* PROMPT *
Whatever the records say, set them down exactly.
======== SUPPLIED ENTRIES ========
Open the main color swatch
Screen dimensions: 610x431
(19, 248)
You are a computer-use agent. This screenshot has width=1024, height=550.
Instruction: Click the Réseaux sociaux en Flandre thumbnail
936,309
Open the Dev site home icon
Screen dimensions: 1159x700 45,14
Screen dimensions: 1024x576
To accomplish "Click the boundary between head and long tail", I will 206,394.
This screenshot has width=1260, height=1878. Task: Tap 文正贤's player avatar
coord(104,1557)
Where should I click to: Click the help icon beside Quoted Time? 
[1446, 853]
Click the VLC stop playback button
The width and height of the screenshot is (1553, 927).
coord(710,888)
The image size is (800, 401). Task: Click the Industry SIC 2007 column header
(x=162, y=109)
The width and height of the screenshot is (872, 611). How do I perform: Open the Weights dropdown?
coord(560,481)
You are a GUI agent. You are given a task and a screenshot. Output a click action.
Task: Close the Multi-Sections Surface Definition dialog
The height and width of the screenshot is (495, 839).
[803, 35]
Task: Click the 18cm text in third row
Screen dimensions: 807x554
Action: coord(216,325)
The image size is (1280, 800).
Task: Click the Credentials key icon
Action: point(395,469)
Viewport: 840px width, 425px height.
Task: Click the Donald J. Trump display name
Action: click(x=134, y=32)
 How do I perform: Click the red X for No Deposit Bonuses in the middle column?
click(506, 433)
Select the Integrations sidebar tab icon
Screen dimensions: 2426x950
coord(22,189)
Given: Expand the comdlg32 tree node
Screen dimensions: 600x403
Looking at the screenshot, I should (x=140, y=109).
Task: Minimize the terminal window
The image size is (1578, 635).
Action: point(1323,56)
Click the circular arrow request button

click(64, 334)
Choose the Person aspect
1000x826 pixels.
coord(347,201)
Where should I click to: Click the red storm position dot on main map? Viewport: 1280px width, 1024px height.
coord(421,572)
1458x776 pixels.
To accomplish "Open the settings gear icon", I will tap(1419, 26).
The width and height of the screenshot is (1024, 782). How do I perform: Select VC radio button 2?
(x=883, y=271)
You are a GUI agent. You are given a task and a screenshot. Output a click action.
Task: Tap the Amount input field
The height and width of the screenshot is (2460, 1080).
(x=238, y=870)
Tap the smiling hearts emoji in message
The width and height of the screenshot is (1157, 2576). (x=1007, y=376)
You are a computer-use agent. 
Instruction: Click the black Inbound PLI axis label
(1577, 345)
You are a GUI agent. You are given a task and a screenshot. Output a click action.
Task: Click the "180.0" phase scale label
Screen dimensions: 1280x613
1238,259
========
* FINAL ANSWER *
Open the main color swatch
Screen dimensions: 610x431
(19, 248)
You are a computer-use agent. This screenshot has width=1024, height=550.
Instruction: Click the Réseaux sociaux en Flandre thumbnail
936,309
Open the Dev site home icon
Screen dimensions: 1159x700 45,14
Screen dimensions: 1024x576
To accomplish "Click the boundary between head and long tail", I will 206,394.
This screenshot has width=1260, height=1878. Task: Tap 文正贤's player avatar
coord(104,1557)
Where should I click to: Click the help icon beside Quoted Time? 
[1446, 853]
Click the VLC stop playback button
The width and height of the screenshot is (1553, 927).
coord(710,888)
The image size is (800, 401). Task: Click the Industry SIC 2007 column header
(x=162, y=109)
The width and height of the screenshot is (872, 611). How do I perform: Open the Weights dropdown?
coord(560,481)
You are a GUI agent. You are given a task and a screenshot. Output a click action.
Task: Close the Multi-Sections Surface Definition dialog
The height and width of the screenshot is (495, 839).
[803, 35]
Task: Click the 18cm text in third row
Screen dimensions: 807x554
Action: coord(216,325)
The image size is (1280, 800).
Task: Click the Credentials key icon
Action: point(395,469)
Viewport: 840px width, 425px height.
Task: Click the Donald J. Trump display name
Action: click(x=134, y=32)
 How do I perform: Click the red X for No Deposit Bonuses in the middle column?
click(506, 433)
Select the Integrations sidebar tab icon
Screen dimensions: 2426x950
coord(22,189)
Given: Expand the comdlg32 tree node
Screen dimensions: 600x403
Looking at the screenshot, I should (x=140, y=109).
Task: Minimize the terminal window
The image size is (1578, 635).
Action: point(1323,56)
Click the circular arrow request button

click(64, 334)
Choose the Person aspect
1000x826 pixels.
coord(347,201)
Where should I click to: Click the red storm position dot on main map? Viewport: 1280px width, 1024px height.
coord(421,572)
1458x776 pixels.
To accomplish "Open the settings gear icon", I will tap(1419, 26).
The width and height of the screenshot is (1024, 782). How do I perform: Select VC radio button 2?
(x=883, y=271)
You are a GUI agent. You are given a task and a screenshot. Output a click action.
Task: Tap the Amount input field
The height and width of the screenshot is (2460, 1080).
(x=238, y=870)
Tap the smiling hearts emoji in message
The width and height of the screenshot is (1157, 2576). (x=1007, y=376)
You are a computer-use agent. 
Instruction: Click the black Inbound PLI axis label
(1577, 345)
You are a GUI agent. You are given a task and a screenshot. Output a click action.
Task: Click the "180.0" phase scale label
Screen dimensions: 1280x613
1238,259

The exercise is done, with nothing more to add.